Carroll is believably put upon - you can see her attempting to maintain a vague sense of calm with her kids - her explosions are inevitable, but carry the weariness of someone used to juggling multiple balls in the air.
James Earl Jones is so effortlessly charming as her new love Roop, one wishes he had more opportunities to continue in this mould.
Of course as the movie progresses, and the pressures on the couple build, his trajectory becomes the spine of the film’s third act.
Initially Claudine is sceptical at this extremely forward man who asks her out within seconds of seeing her for the first time.
While their meeting is a meet cute, their courtship is a slow dance.

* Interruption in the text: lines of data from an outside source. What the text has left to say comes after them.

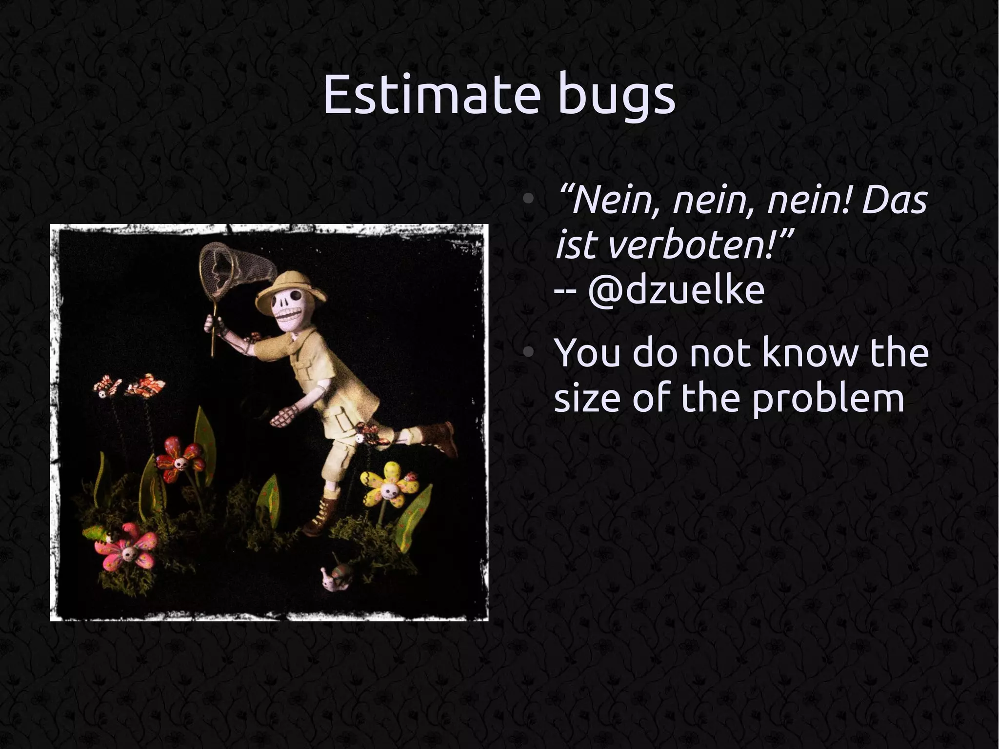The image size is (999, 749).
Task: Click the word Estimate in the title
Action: pos(432,95)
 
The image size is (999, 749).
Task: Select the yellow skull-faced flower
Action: pos(388,486)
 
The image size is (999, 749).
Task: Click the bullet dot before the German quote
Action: pos(527,200)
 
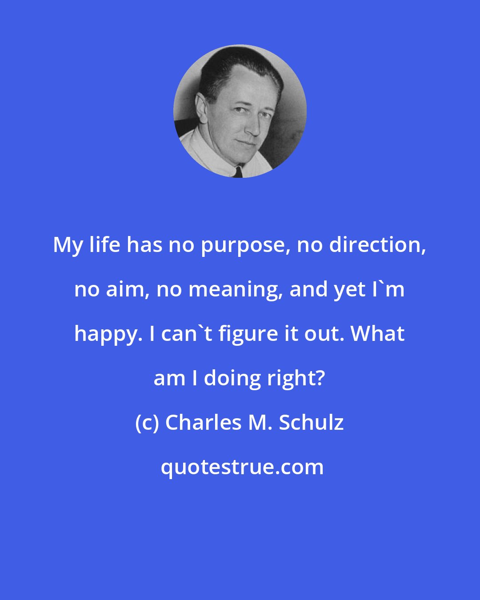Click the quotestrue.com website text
[242, 467]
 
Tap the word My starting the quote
[68, 245]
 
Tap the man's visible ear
[201, 108]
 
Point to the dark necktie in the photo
[238, 172]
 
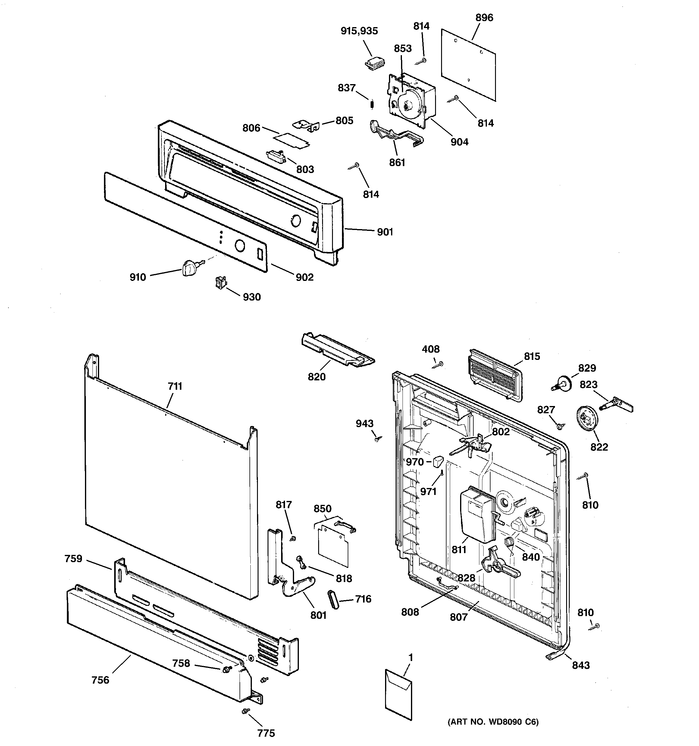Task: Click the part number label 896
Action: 484,18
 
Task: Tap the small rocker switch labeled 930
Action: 221,282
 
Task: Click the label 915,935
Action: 359,31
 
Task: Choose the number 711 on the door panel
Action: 175,386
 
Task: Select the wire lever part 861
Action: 396,135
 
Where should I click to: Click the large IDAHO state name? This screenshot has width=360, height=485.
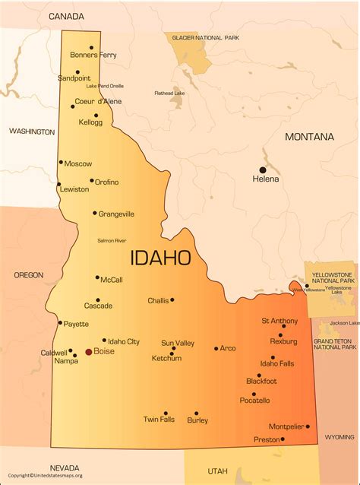coord(161,258)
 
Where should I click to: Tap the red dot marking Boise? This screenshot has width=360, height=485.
coord(88,352)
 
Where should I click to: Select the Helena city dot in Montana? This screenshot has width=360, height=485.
coord(264,170)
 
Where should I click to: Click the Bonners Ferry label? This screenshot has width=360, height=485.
coord(93,55)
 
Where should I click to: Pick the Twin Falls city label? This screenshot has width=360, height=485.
coord(159,420)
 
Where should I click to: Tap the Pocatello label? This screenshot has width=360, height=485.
coord(254,401)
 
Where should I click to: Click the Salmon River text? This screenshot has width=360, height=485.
coord(112,240)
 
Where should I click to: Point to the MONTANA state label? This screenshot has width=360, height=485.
coord(309,137)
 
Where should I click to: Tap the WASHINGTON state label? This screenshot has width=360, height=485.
coord(32,132)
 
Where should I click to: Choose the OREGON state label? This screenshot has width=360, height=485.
coord(28,275)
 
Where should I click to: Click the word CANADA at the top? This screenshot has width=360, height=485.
coord(67,16)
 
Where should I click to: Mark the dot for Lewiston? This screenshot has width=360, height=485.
coord(58,183)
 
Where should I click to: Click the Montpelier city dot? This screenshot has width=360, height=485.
coord(308,426)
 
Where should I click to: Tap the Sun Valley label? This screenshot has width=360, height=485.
coord(178,344)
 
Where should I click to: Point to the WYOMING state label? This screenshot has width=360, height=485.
coord(339,437)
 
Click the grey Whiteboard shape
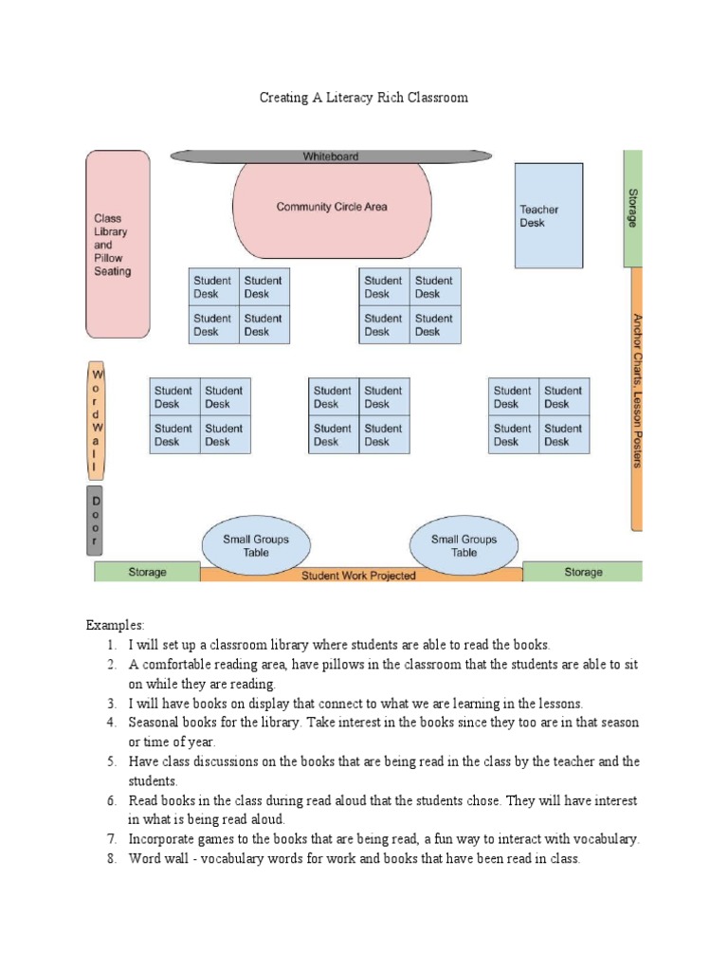click(x=331, y=156)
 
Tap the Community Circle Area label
click(x=332, y=207)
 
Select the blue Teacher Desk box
click(x=549, y=216)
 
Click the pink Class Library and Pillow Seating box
click(x=118, y=245)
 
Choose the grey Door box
click(x=95, y=520)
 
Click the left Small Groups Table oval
click(x=256, y=545)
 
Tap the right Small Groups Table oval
click(x=464, y=545)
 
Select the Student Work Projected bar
click(x=359, y=576)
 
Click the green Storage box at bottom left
click(x=147, y=572)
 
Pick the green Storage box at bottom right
click(x=582, y=572)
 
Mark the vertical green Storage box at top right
click(x=632, y=208)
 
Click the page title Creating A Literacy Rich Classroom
click(x=364, y=98)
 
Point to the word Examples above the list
click(x=115, y=625)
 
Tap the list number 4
click(x=111, y=723)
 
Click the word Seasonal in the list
click(x=155, y=723)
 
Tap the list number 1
click(x=111, y=645)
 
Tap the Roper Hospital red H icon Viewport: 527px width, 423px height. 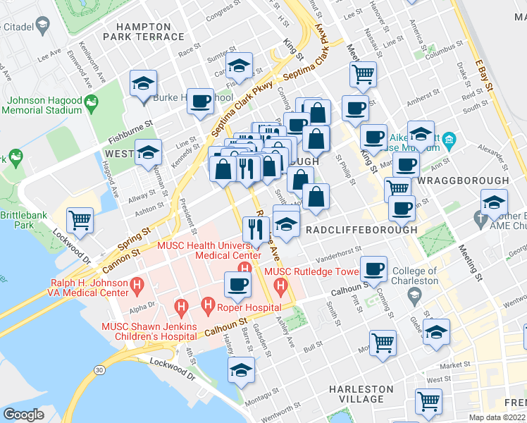click(208, 305)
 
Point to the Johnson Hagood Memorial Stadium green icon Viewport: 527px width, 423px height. click(91, 106)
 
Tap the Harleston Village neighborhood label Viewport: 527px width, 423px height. click(362, 394)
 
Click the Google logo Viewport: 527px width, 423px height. click(23, 415)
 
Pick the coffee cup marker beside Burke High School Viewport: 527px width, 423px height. click(200, 101)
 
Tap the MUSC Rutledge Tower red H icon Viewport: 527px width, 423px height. click(280, 285)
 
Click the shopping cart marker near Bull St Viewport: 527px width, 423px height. click(383, 343)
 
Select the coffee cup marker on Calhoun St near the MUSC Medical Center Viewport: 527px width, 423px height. click(237, 284)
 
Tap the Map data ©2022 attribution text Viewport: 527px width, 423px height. click(497, 417)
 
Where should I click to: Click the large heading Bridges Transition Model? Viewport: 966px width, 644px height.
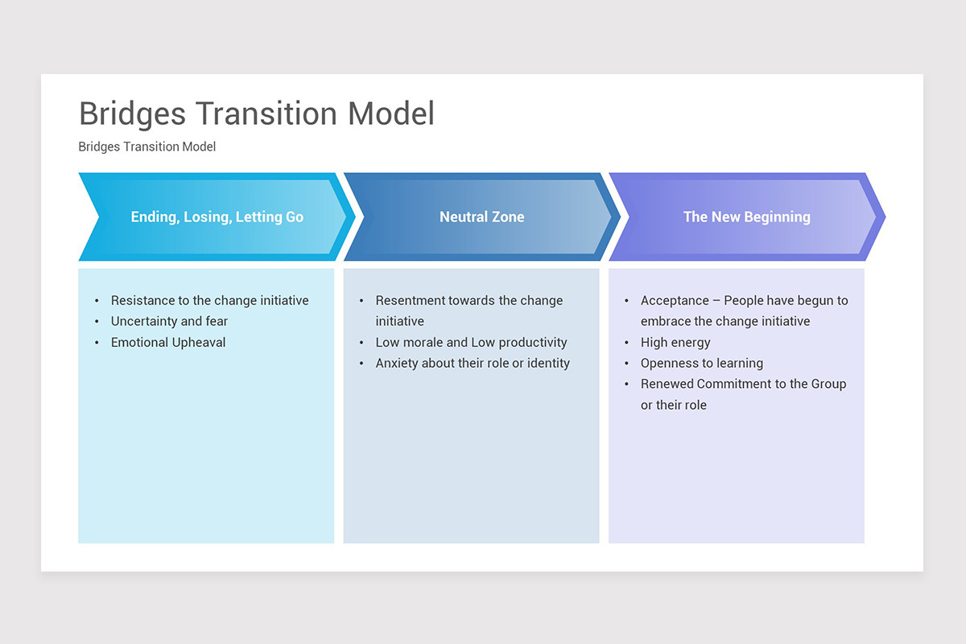click(x=256, y=114)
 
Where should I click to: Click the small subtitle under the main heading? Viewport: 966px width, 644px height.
click(x=147, y=147)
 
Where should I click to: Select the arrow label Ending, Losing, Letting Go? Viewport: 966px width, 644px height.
click(x=217, y=217)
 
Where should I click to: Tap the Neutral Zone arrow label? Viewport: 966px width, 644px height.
click(x=481, y=217)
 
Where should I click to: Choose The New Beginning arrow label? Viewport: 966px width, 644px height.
click(x=746, y=217)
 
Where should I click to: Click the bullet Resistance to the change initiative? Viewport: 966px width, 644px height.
click(x=209, y=300)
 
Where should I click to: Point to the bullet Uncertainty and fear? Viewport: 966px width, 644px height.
click(x=169, y=321)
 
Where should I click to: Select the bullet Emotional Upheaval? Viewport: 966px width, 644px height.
click(x=168, y=342)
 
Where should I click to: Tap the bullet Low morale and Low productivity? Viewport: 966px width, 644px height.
click(x=471, y=342)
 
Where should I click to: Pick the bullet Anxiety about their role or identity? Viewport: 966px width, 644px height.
click(x=473, y=363)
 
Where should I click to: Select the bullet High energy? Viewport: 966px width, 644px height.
click(x=675, y=342)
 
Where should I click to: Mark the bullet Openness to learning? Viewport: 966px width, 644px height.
click(x=701, y=363)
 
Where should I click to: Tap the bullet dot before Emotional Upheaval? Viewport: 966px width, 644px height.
click(x=97, y=343)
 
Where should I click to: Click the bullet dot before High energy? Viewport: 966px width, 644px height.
click(x=626, y=343)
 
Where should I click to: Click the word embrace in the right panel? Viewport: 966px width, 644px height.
click(x=666, y=321)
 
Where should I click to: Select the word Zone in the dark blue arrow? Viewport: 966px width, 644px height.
click(x=507, y=217)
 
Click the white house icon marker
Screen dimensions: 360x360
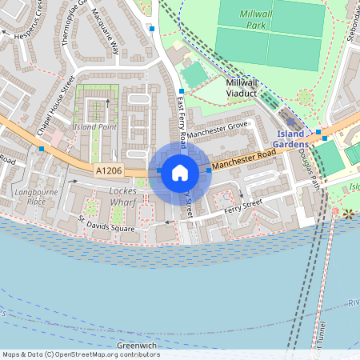tap(180, 172)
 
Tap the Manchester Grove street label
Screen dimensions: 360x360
tap(219, 127)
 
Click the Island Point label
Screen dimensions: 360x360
tap(94, 127)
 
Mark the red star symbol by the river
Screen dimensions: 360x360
tap(348, 214)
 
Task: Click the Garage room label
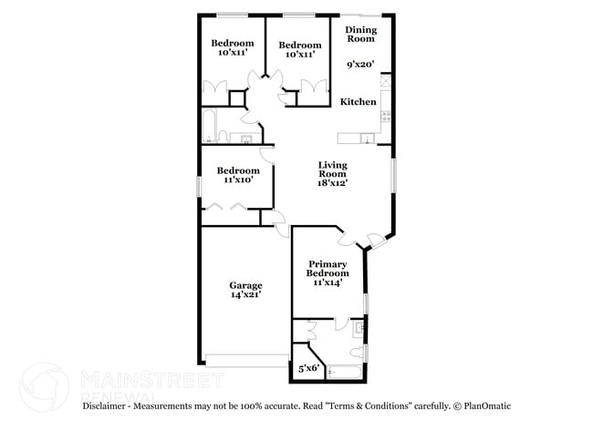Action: click(x=245, y=285)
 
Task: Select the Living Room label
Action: click(x=332, y=169)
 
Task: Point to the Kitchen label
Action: click(x=359, y=102)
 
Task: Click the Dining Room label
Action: click(x=360, y=34)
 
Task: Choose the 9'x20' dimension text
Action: click(x=361, y=65)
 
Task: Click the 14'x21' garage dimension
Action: click(x=245, y=295)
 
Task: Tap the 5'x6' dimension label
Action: click(x=308, y=369)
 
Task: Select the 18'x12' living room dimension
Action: click(x=332, y=183)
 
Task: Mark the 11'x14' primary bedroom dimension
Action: click(x=327, y=282)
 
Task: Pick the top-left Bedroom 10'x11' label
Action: click(x=233, y=48)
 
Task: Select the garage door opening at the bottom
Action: click(x=247, y=358)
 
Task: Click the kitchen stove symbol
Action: click(x=387, y=117)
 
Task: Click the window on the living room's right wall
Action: click(x=394, y=175)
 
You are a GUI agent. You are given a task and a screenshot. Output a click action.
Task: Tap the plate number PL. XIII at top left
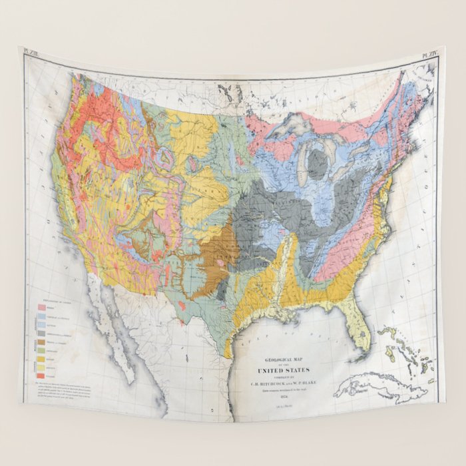click(32, 51)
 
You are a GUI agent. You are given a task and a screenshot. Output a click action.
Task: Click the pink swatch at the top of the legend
click(41, 308)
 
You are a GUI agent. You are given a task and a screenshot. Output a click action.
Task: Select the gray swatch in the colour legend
click(41, 333)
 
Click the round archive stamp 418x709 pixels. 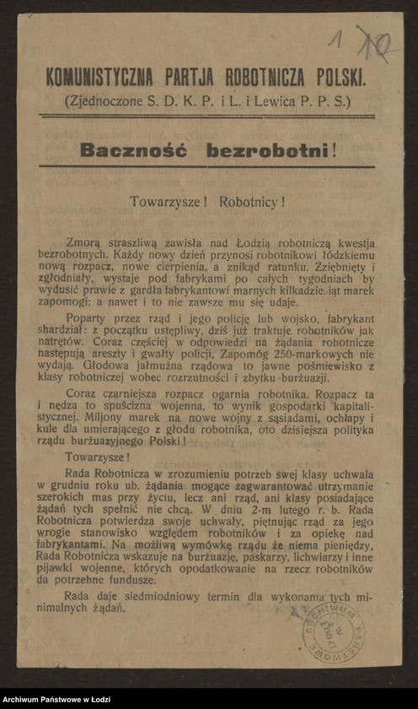(x=333, y=631)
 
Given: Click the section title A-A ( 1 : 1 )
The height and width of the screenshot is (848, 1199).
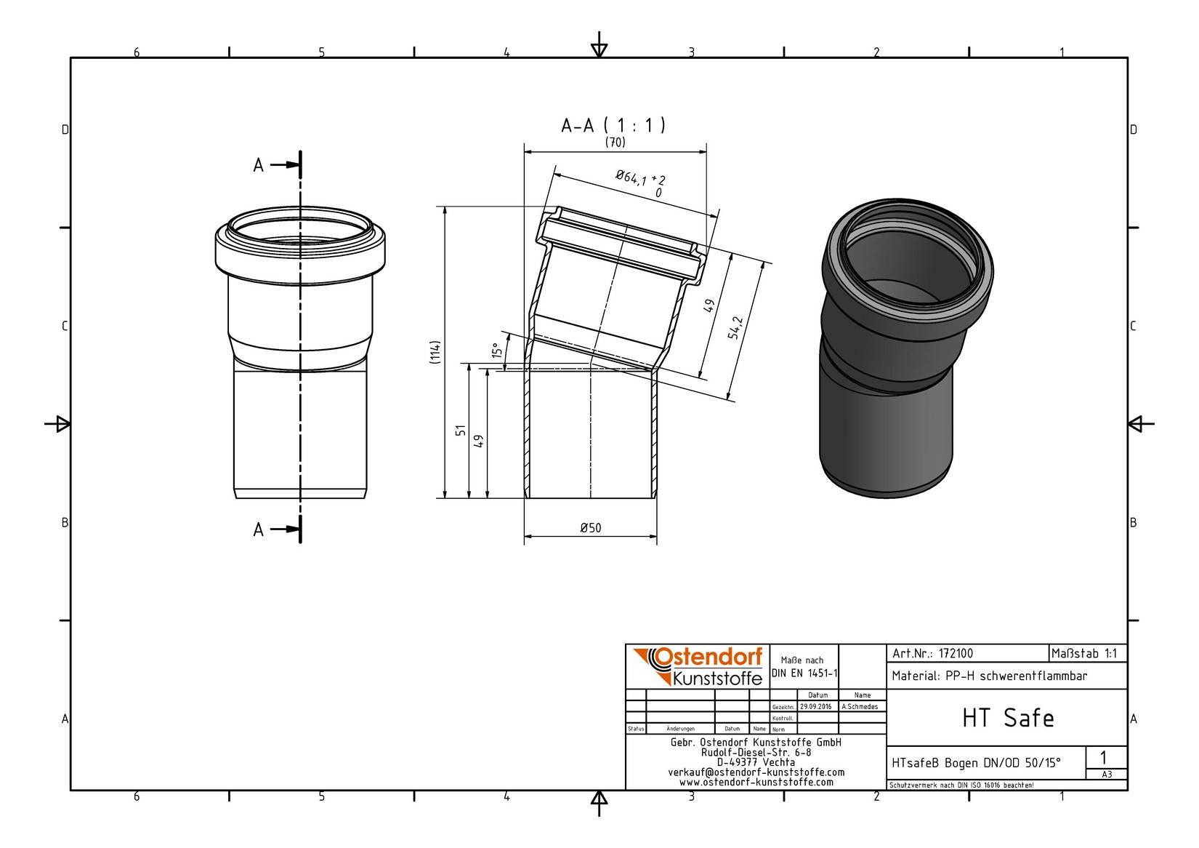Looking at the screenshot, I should [613, 125].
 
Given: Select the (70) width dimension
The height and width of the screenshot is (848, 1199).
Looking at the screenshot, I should [615, 143].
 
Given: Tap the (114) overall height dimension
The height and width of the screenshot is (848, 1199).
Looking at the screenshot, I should [435, 352].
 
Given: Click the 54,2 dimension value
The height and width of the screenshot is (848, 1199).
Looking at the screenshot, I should [735, 327].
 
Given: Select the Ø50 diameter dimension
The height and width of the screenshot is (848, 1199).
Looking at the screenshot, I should [590, 528].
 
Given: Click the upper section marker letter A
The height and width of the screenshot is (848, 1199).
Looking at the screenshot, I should [258, 166].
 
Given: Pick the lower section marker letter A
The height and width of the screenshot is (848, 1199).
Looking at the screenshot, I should [258, 529].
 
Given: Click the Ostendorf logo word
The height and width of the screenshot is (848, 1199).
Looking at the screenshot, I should [708, 657].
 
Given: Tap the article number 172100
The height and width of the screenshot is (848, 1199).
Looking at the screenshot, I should [956, 654].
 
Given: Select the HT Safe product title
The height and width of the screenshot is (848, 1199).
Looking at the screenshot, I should [1008, 718].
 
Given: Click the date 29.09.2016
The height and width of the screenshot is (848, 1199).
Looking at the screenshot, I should [815, 707].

And Roop also has to win over her kids - this is more of a war of attrition, with the kids showing a variety of different responses to this stranger.
When the relationship is discovered, Roop is willing to jump through the hoops the system throws in his way - but the movie is too smart to turn him into a saint.
As the couple attempt to navigate life together, his own familial obligations almost overwhelm him
Roop undergoes a breakdown and retreats from every aspect of life. Shockingly, this once proud, free-spirited man, is a shell of himself, intent on disappearing into a bottle.
This is one romantic comedy that is not immune to systemic racism or economic pressure.
His fall is a massive part of the film’s second half, and while I wanted to see how it resolved, I was very keen to see how the movie pulled out of this turn toward tragedy.
Ending with a wedding, a foot chase and a mass arrest, Claudine manages to pull it off.
Directed by former blacklistee John Berry (He Ran All The Way), Claudine was a big hit on release, and was lauded for standing out from the more action-oriented blaxploitation films which were cresting in the early seventies. Sadly, few black-centred romantic comedies would follow in its wake until Hollywood remembered this audience existed in the early nineties.